Arnold Kling, who knows what he's talking about, says that the idea that mortgages will turn out to have a better return than their current market prices indicate is rubbish. In his view, the market prices are likely to accurately reflect the true value.

As far as I can see, that is unlikely. In a simplistic model, underpriced mortgages will be bought by investors who can make profits by holding them. But surely any such model assumes capital is plentiful relative to the assets under discussion. The crucial fact here is that, because of the past hideous underestimate of risk, the size of the mortgages held by institutions who shouldn't be holding them is, apparently, in the high hundreds of billions of dollars. Many other investors have felt they are a good long-term bet. But most of those investors have already bought as much as they can afford, or else are holding on for better bargains, knowing that there is no competition to bid the prices back up in the short term.

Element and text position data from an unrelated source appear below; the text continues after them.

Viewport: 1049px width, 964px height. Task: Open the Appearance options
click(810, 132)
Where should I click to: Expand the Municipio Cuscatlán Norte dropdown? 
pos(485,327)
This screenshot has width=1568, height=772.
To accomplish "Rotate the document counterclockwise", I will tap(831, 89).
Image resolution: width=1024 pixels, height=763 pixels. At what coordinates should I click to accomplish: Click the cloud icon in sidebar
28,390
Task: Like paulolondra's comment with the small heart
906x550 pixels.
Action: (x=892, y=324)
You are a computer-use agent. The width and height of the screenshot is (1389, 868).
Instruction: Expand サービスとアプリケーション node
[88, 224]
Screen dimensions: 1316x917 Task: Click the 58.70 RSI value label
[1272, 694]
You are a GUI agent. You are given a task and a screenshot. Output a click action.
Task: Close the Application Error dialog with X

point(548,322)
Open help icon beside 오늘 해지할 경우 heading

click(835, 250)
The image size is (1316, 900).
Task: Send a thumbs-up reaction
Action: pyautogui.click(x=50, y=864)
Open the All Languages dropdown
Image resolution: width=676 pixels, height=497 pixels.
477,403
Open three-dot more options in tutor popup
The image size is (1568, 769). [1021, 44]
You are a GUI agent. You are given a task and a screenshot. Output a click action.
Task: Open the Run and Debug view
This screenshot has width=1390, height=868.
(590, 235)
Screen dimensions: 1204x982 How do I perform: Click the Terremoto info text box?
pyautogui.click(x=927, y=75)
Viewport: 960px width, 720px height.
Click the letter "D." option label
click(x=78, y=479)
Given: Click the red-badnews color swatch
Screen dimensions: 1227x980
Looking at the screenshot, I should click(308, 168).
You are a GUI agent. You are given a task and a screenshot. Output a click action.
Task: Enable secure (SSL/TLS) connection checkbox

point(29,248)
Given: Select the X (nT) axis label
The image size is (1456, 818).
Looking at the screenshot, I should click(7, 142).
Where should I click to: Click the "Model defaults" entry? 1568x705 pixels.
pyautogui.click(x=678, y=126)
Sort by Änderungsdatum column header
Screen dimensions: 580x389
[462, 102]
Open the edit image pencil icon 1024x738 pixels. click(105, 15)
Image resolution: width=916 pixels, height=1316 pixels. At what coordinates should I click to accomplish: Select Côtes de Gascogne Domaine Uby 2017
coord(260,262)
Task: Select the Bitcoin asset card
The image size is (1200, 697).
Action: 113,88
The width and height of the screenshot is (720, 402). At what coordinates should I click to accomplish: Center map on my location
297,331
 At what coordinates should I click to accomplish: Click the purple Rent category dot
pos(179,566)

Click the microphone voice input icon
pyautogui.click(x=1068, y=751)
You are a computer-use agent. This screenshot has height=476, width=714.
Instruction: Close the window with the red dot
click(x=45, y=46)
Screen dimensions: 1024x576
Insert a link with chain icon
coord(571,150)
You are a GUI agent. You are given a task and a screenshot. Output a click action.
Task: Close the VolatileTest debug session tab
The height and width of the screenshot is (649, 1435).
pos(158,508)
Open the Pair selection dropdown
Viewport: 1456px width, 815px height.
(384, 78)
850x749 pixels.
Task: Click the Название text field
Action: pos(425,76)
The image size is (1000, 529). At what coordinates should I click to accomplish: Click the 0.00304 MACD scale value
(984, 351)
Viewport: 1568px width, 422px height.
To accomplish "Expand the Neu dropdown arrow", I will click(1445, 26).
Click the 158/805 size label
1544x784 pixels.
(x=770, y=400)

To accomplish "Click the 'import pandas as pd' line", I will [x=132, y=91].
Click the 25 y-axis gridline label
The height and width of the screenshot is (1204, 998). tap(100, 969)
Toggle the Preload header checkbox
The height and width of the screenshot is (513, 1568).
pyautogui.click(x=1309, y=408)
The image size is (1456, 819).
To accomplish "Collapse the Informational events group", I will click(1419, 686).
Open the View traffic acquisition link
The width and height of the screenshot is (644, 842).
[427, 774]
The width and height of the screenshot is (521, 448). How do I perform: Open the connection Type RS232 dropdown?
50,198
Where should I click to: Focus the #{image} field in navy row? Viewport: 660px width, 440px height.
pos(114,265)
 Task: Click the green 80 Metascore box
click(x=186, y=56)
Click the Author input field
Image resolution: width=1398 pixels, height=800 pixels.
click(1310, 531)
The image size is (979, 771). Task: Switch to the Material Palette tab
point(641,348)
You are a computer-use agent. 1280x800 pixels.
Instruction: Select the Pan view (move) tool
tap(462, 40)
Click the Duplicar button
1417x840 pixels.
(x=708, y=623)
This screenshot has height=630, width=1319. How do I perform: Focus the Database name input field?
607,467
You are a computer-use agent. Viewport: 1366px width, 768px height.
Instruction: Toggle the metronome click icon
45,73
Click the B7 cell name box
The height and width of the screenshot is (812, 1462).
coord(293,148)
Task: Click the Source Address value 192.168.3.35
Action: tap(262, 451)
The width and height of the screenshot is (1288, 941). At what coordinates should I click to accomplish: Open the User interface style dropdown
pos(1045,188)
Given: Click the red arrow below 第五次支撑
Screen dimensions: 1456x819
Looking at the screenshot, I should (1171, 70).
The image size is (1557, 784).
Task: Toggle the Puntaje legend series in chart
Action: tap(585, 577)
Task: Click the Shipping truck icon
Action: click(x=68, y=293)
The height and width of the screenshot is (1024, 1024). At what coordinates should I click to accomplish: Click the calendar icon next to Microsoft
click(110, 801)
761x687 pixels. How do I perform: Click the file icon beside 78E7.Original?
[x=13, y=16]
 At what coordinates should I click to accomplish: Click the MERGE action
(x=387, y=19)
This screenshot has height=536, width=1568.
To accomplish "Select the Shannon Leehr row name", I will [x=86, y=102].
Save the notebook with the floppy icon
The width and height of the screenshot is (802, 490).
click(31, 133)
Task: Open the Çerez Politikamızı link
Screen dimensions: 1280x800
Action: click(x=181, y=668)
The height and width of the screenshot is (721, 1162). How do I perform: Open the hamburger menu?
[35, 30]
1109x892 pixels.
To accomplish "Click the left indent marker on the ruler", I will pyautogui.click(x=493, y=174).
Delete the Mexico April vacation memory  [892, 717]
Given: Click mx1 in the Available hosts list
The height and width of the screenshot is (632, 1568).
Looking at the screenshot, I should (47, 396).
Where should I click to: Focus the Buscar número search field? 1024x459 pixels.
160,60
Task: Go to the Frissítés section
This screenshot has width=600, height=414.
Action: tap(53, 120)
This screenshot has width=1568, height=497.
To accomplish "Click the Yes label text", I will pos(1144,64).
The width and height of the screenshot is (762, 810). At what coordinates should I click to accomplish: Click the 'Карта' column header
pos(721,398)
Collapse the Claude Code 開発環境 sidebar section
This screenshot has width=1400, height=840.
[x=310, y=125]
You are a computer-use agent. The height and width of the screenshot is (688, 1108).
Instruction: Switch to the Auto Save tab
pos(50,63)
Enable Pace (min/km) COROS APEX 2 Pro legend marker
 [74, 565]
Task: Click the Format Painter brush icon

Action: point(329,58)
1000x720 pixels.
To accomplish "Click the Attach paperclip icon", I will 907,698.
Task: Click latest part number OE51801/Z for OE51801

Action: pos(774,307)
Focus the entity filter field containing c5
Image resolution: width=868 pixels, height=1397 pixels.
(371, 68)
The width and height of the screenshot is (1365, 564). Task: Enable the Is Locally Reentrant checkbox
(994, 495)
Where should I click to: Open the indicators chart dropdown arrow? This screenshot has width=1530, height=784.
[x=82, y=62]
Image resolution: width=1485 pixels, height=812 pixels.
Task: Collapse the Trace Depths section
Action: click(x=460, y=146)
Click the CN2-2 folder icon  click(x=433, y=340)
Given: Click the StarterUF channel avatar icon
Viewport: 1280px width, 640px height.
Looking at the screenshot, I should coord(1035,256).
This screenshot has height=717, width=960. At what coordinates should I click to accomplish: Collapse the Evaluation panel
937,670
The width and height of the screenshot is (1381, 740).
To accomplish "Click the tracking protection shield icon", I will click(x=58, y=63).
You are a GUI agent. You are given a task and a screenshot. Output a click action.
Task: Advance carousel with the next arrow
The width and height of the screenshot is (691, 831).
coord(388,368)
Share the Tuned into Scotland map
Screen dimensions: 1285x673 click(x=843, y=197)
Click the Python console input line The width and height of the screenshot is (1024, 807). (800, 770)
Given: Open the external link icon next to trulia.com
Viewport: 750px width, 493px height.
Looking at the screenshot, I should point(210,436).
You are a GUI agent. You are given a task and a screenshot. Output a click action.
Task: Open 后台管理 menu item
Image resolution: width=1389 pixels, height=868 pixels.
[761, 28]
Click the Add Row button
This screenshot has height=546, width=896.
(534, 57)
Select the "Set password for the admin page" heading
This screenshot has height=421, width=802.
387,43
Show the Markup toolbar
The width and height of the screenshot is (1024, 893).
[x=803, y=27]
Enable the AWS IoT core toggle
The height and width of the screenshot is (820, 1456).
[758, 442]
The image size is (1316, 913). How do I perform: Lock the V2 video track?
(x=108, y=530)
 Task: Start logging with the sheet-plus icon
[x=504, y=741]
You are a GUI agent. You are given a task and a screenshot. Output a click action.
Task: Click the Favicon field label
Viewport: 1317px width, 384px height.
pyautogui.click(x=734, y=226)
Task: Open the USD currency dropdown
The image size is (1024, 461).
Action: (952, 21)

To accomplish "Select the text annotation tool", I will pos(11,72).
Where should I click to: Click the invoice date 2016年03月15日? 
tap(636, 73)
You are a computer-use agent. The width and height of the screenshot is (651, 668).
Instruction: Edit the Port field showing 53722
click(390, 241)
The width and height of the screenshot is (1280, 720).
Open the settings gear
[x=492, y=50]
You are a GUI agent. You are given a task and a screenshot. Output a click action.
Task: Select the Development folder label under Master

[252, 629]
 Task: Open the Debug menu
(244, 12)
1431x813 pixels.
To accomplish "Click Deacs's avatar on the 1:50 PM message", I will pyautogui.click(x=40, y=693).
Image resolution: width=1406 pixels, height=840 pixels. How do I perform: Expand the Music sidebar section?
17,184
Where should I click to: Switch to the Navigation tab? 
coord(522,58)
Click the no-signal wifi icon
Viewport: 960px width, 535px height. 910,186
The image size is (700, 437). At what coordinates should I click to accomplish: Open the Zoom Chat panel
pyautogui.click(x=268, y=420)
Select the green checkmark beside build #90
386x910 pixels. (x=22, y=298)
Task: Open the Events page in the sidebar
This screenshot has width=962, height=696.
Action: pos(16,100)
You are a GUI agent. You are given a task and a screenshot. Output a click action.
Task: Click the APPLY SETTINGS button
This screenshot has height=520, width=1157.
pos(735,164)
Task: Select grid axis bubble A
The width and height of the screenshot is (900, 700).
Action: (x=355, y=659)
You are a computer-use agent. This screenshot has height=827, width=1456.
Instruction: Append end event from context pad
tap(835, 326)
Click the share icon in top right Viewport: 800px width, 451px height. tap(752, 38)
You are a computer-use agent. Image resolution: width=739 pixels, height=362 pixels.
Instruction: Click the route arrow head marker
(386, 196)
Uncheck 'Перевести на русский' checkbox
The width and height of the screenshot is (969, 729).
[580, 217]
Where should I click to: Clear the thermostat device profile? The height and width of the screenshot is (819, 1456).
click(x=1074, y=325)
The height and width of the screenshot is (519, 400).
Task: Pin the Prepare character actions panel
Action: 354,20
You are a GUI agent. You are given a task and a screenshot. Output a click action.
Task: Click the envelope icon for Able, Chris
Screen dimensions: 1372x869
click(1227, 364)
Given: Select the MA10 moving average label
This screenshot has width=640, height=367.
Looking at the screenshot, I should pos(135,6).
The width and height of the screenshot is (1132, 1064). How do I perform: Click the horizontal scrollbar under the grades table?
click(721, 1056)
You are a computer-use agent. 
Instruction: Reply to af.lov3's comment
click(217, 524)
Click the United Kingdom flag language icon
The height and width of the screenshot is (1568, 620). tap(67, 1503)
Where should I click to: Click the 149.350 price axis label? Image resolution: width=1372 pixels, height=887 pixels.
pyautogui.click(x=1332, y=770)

On that argument, a buy-up by the US government is indeed a profitable opportunity for it. I think it could be defended on those terms. If I were drawing it up, however, I would want it explicitly to aim at making a profit. I would set a fund of fixed size to buy assets, planned to ensure that some of them are left over, and then spend it over a shortish period buying whatever seemed to be most competitively priced. The aim would be to make profits, and hopefully do some general good in the process; not to save overexposed financial institutions at any cost.

Is this counter to my principles? Yes. I do not consider myself a "naive libertarian", in that I recognise that state intervention can be beneficial in some cases. However, I think that forgoing such benefits, by separation of economy and state, would be a better general policy than allowing fallible politicians to identify allegedly beneficial interventions. This intervention, even if beneficial, sets a horrific precedent, and will terribly undermine all free-market arguments for years to come. It could usher in an era of big government. That's why it should be opposed.

Indeed look at the converse. If it doesn't happen now, and the system survives with less damage than the proponents are claiming, what a valuable example it will be of how markets are able to adjust to the most severe problems.